The problem that Hungary now faces is that the European Union, of which the country is a part, sees human rights and democratic freedoms as a cornerstone of its values, and is making it very clear that it is not happy with the trajectory along which the current government is moving.

That would be bad enough, but this unease means that Hungary is not being given a loan to help it meet its debt obligations that are racing up to meet it in a few weeks time. Consequently the forint is sinking lower and lower (in January 2010 my British pound bought 290 forints, now it gives me 385).

All everyone is talking about is the state of the nation and what is going to happen next. We wait and see.

Seconds out, Round 3

Towards midnight on January 2nd I arrived at Budapest Airport, two years to the day since I first arrived.

I remember stepping off the plane that night in early 2010, and feeling the intense cold, and the first months as I tried to get to grips with my work, the city and the language. And thinking that I would only be here for two years.
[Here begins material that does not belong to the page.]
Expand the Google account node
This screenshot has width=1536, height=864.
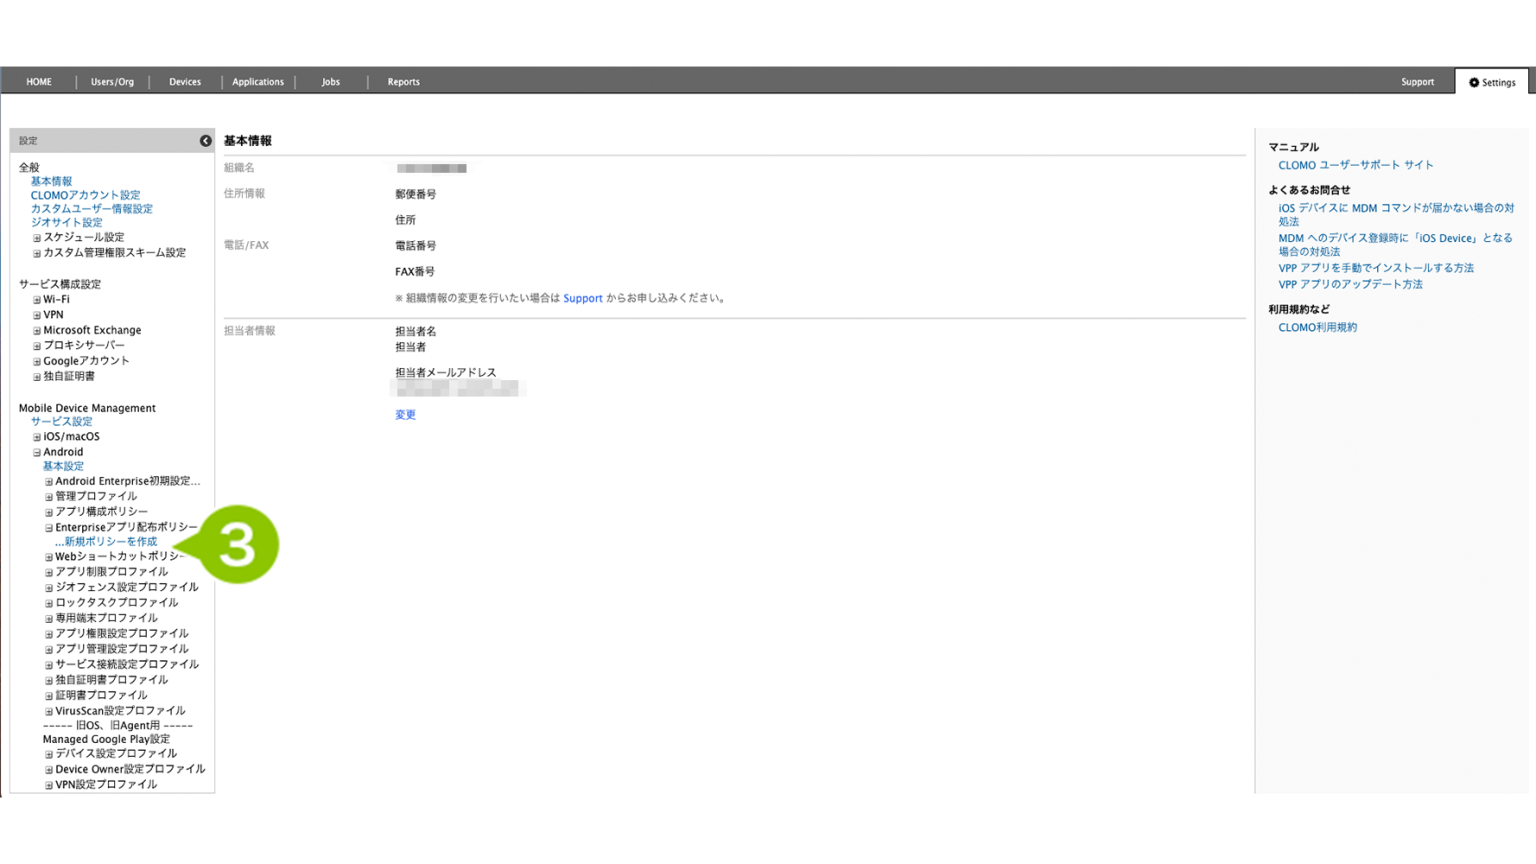click(x=37, y=361)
Yet now I am just starting my third year. So why the decision to stay?

Well, Helen and I had many long conversations about returning to the UK or staying, and these covered many practical issues, like the security of a salary in these uncertain economic times, but another factor was our relationship with Budapest.

During our first year many friends in the UK commented that we seemed to find it a difficult place to be living, and in truth we found that to be the case: the incomprehensible language, the reserve of local people all contributed to this.
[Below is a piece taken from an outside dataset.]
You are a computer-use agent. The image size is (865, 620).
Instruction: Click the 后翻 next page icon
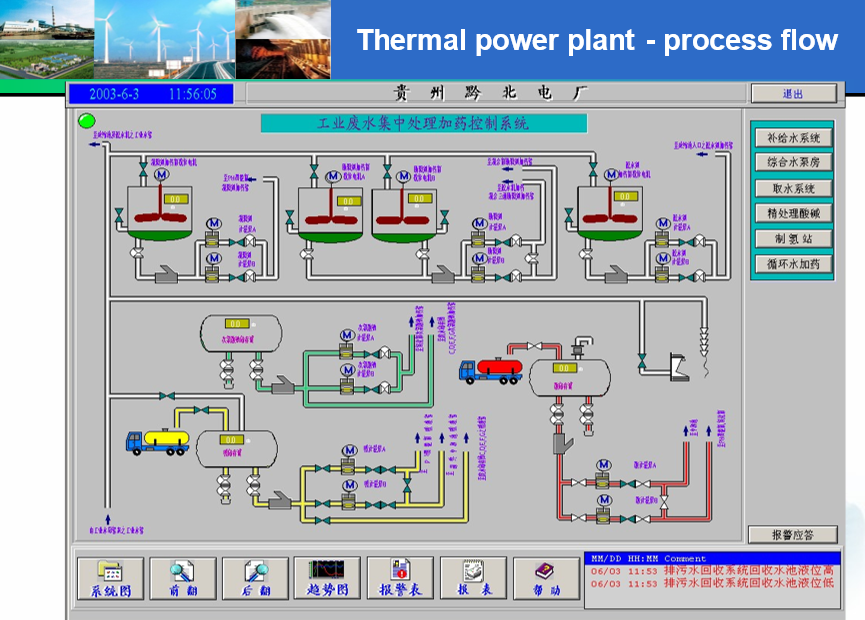pos(255,578)
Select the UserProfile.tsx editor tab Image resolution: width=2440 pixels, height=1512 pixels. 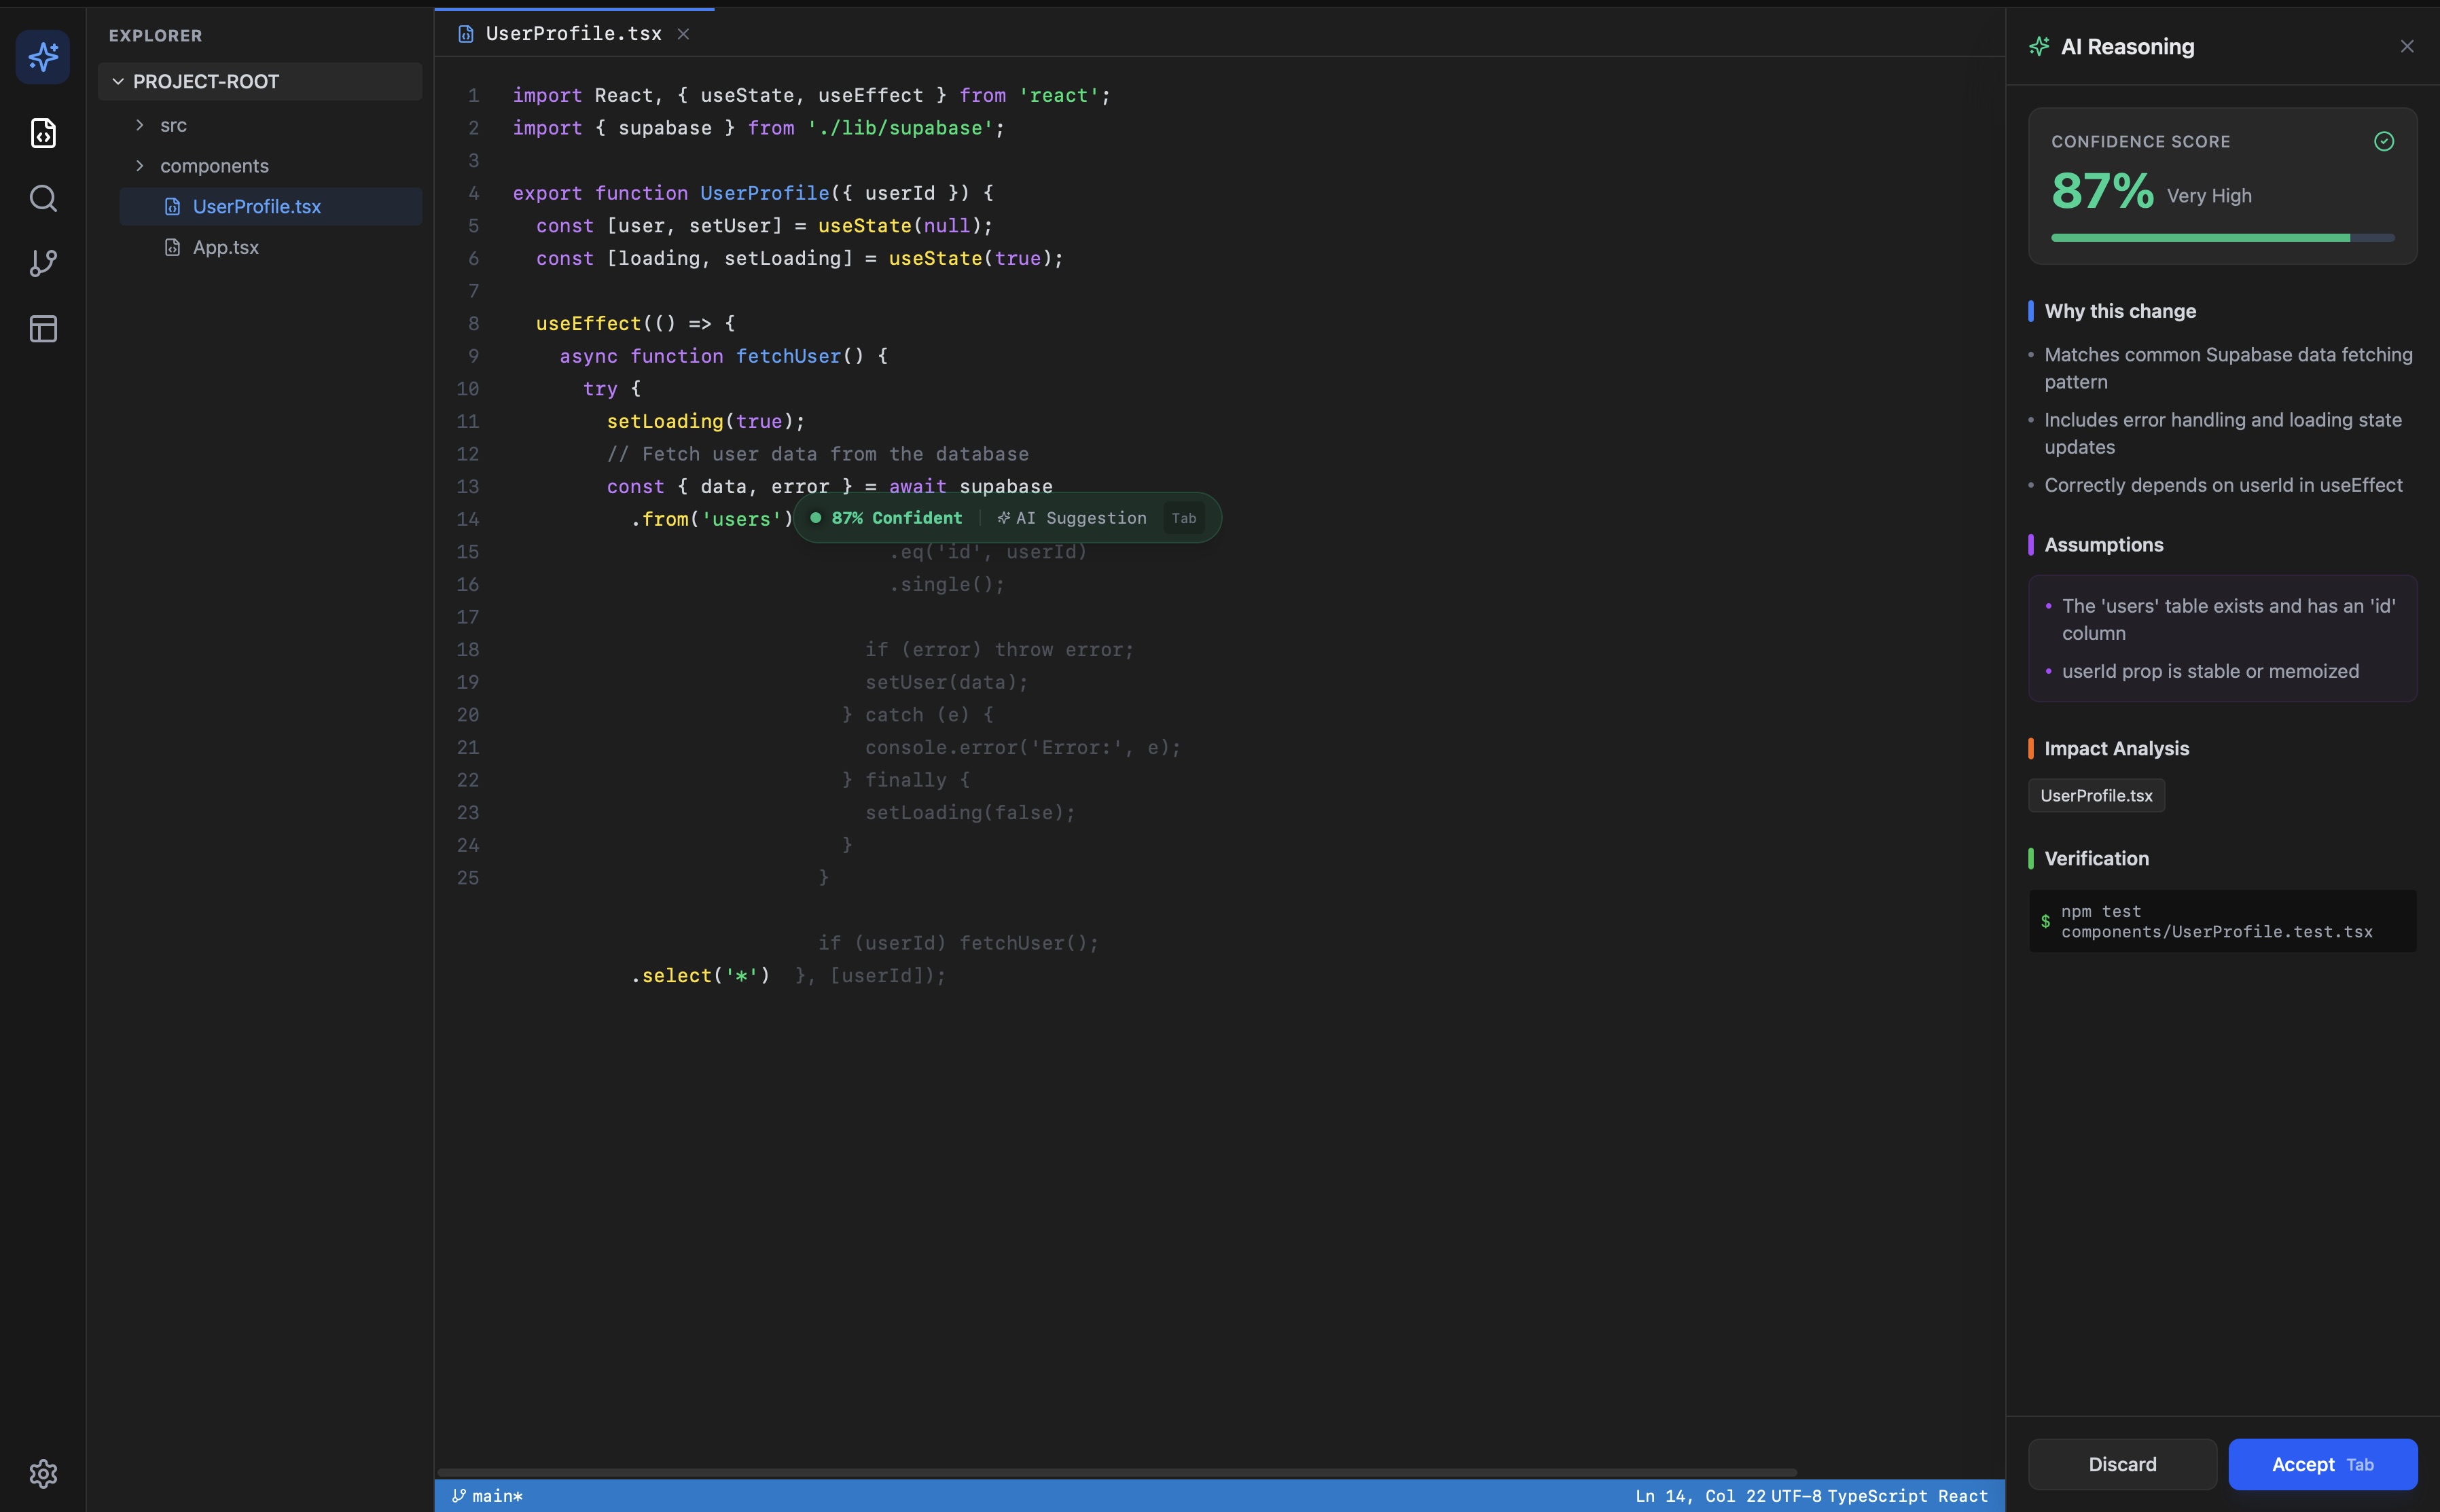pos(573,34)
However, after Helen had fallen off her bicycle and had been 'confined to quarters' for some months we both realised that we had turned some sort of emotional corner and had now really come to enjoy living in the city. So why is that?

In no particular order:

It's a beautiful city. Every time I walk or cycle along the river my heart is lifted by the beautiful buildings, the shimmer on the water, the light and so on.

We know local people. Through our conversations with Hungarian friends we have started to come to understand some of the reasons why the place is like it is, and so it all seems to make more sense. And I now wonder why when I first arrived people seemed somewhat unfriendly; nowadays most people seem perfectly okay. Maybe it was me...

The language seems a little less impenetrable. Although I still find constructing a sentence nearly impossible, I know enough vocabulary to be able to make sense of the world around me and to articulate important needs in terrible Hungarian.

So we approach 2012 with great optimism, sure that we will continue to enjoy living in this fascinating place.